Zet alleen de regels vanaf de regel met "Where should I" tot en met het einde van de gegevens, beide inbegrepen, in een genummerde lijst en sla lege regels over. Laat de afbeeldingen weg.

[Vastgelegde gegevens]:
::::

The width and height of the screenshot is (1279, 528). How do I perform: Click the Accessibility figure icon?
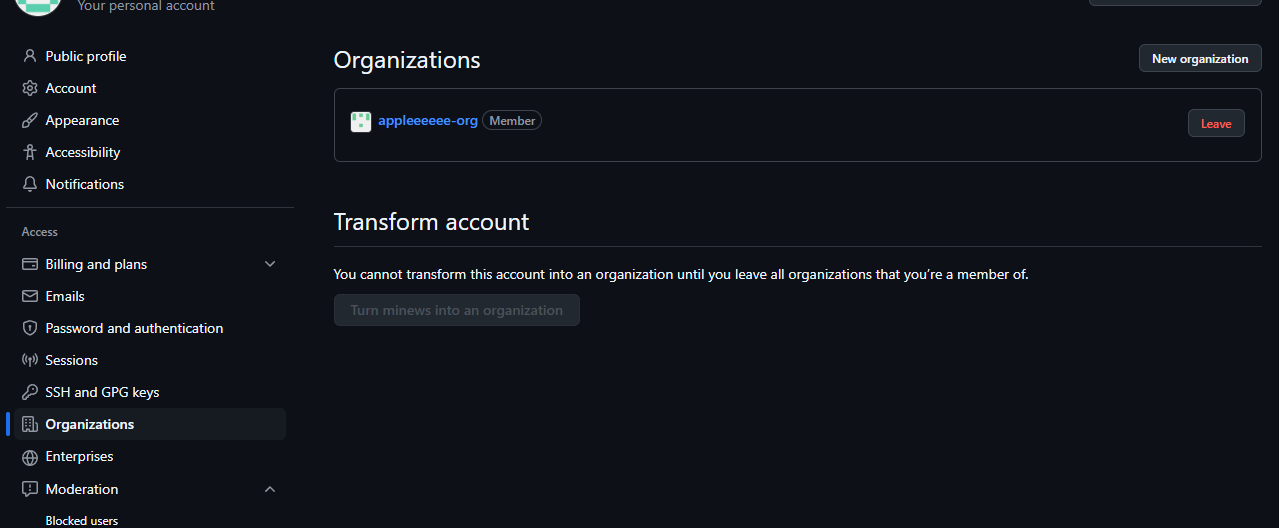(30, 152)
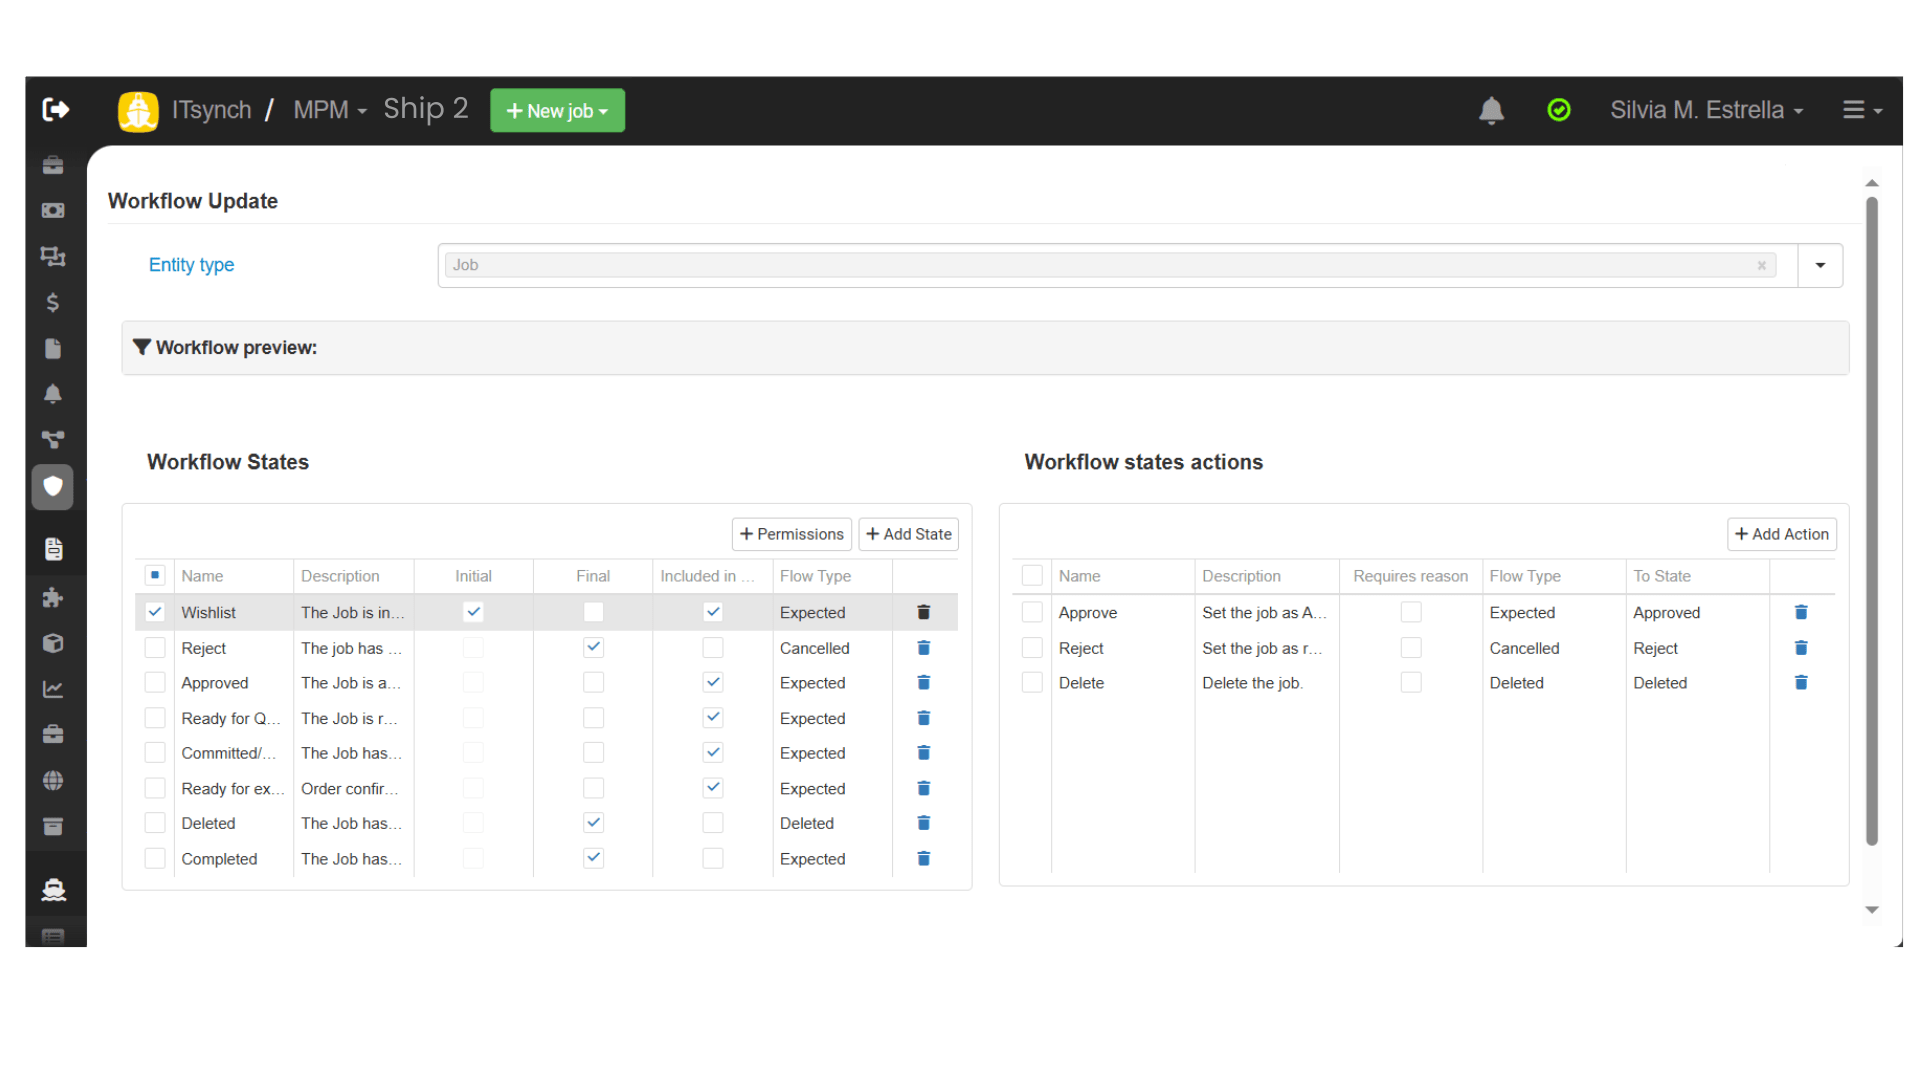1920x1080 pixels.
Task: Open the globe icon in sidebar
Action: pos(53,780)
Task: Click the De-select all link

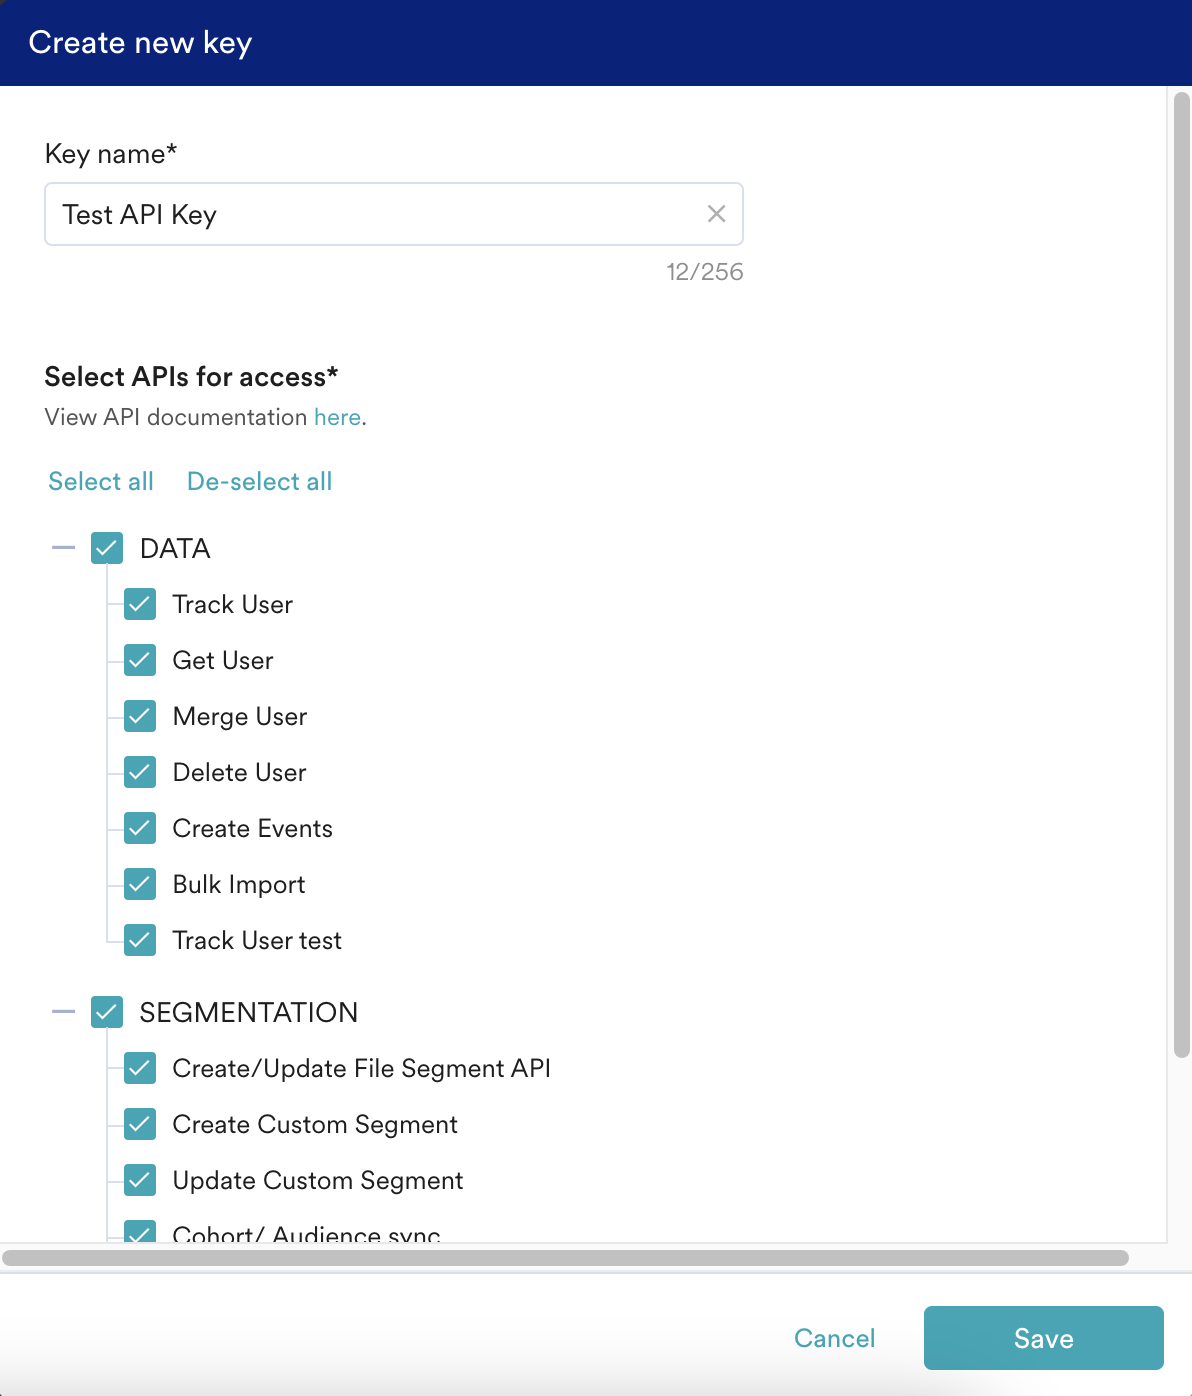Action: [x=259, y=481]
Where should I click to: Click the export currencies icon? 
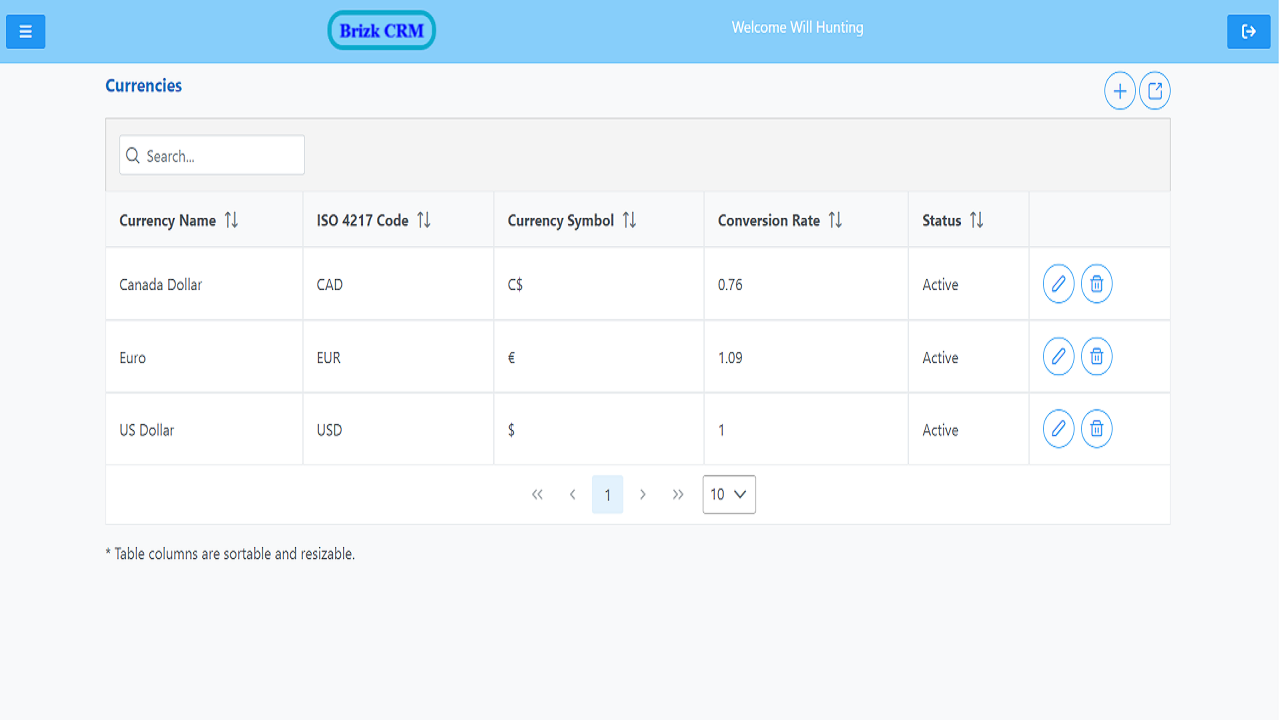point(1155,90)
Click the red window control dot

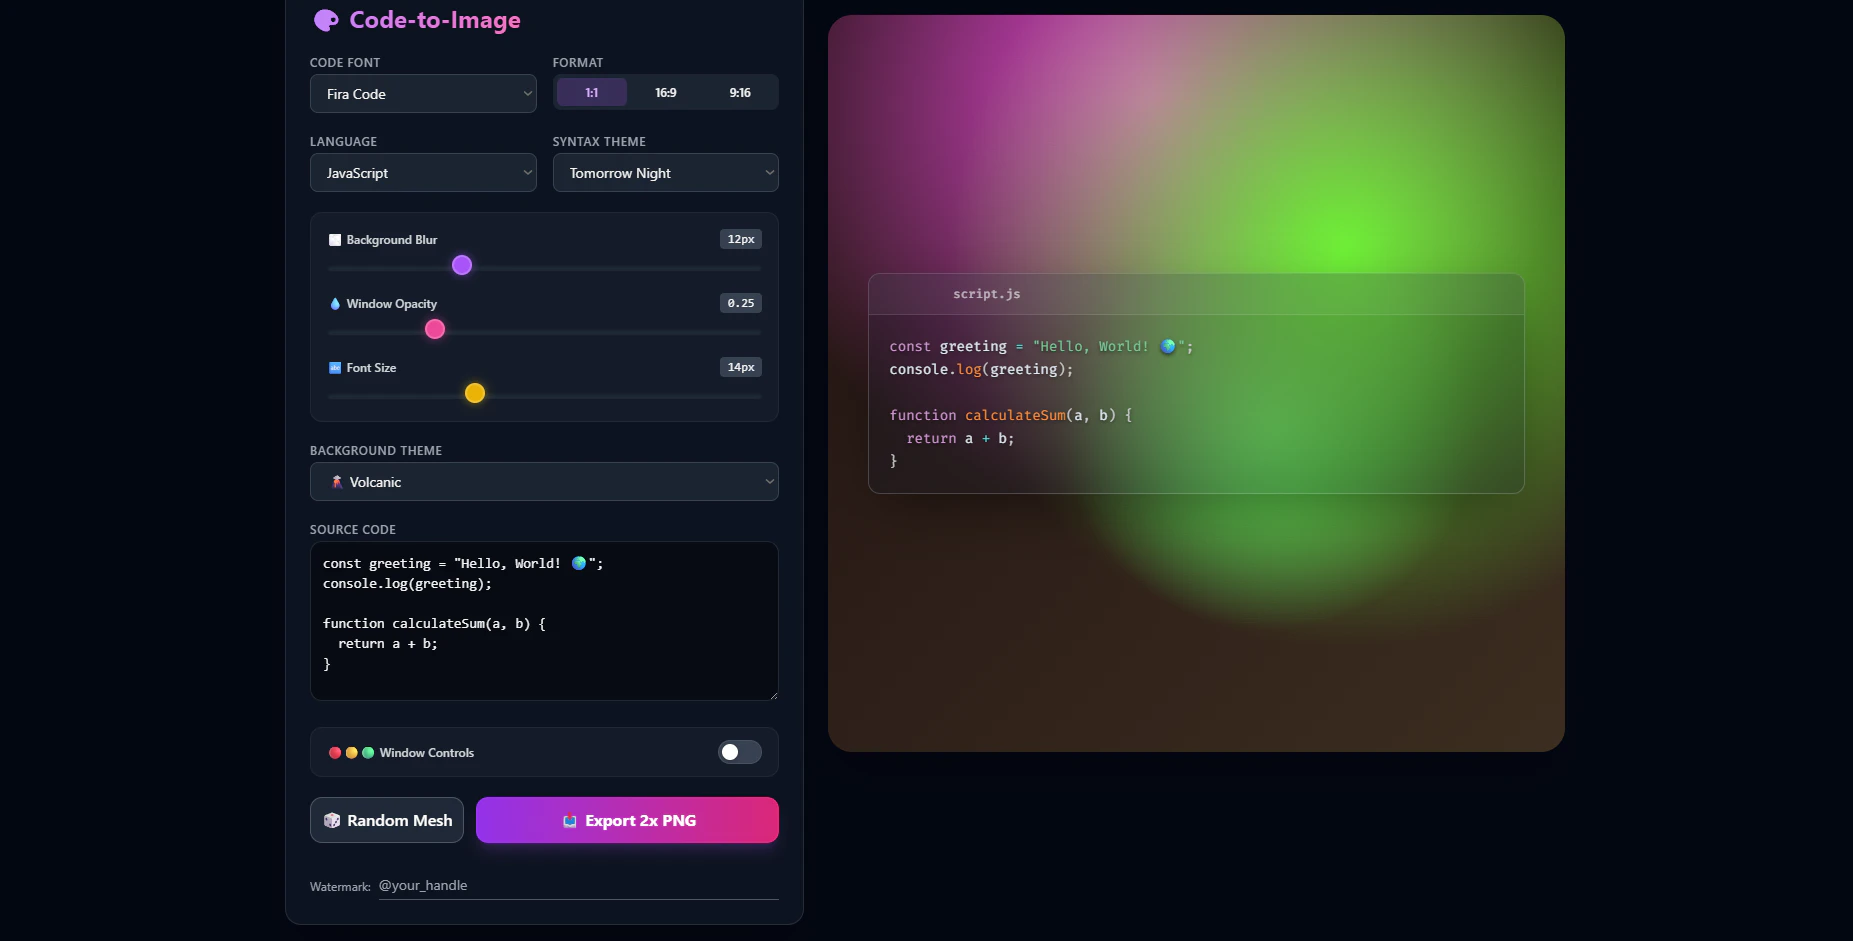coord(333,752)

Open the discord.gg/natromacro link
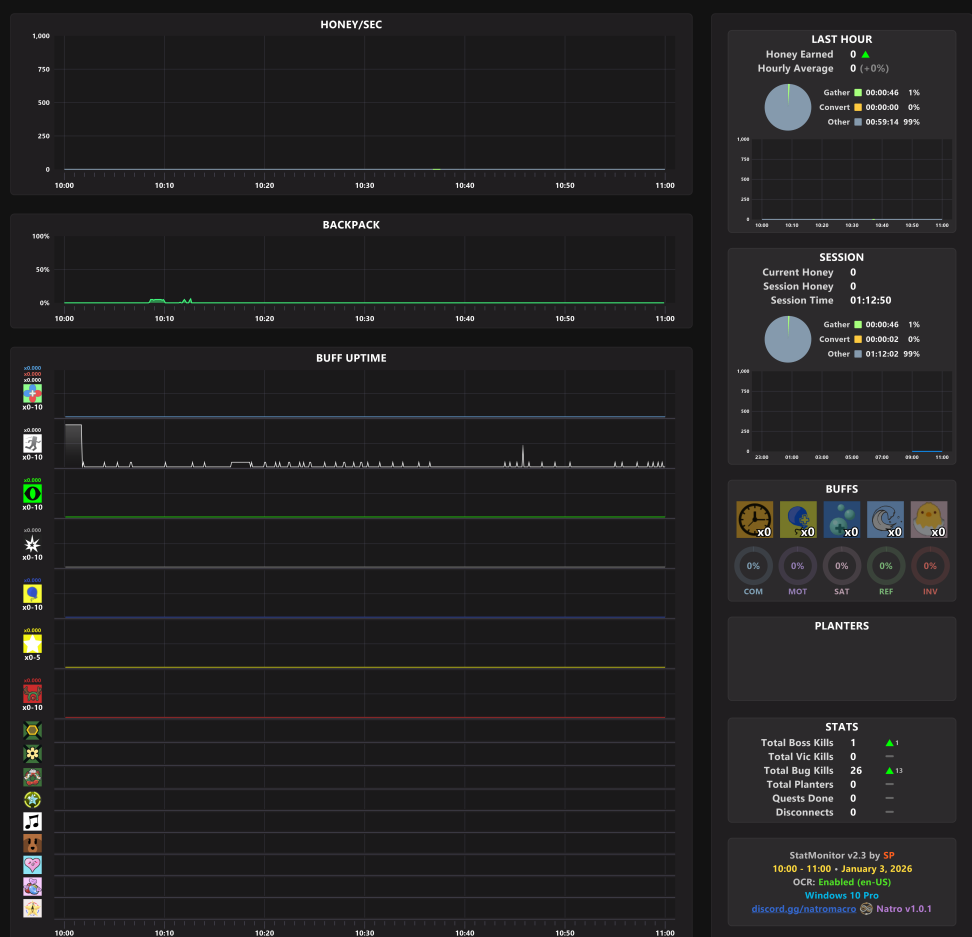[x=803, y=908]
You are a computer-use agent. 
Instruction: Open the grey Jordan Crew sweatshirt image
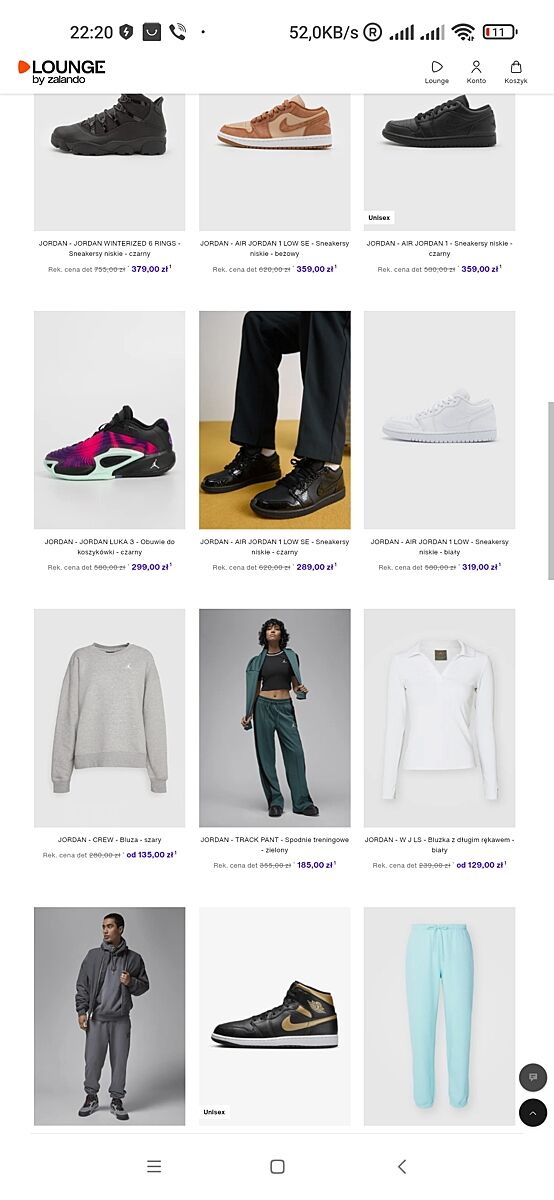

::::

[Juist antwoord]:
1. Where should I click to: Click the export currencies icon? 
2. point(1155,90)
3. Click the red window control dot
4. coord(333,752)
5. Open the discord.gg/natromacro link
6. [x=803, y=908]
7. You are a computer-use agent. 
8. Instruction: Open the grey Jordan Crew sweatshirt image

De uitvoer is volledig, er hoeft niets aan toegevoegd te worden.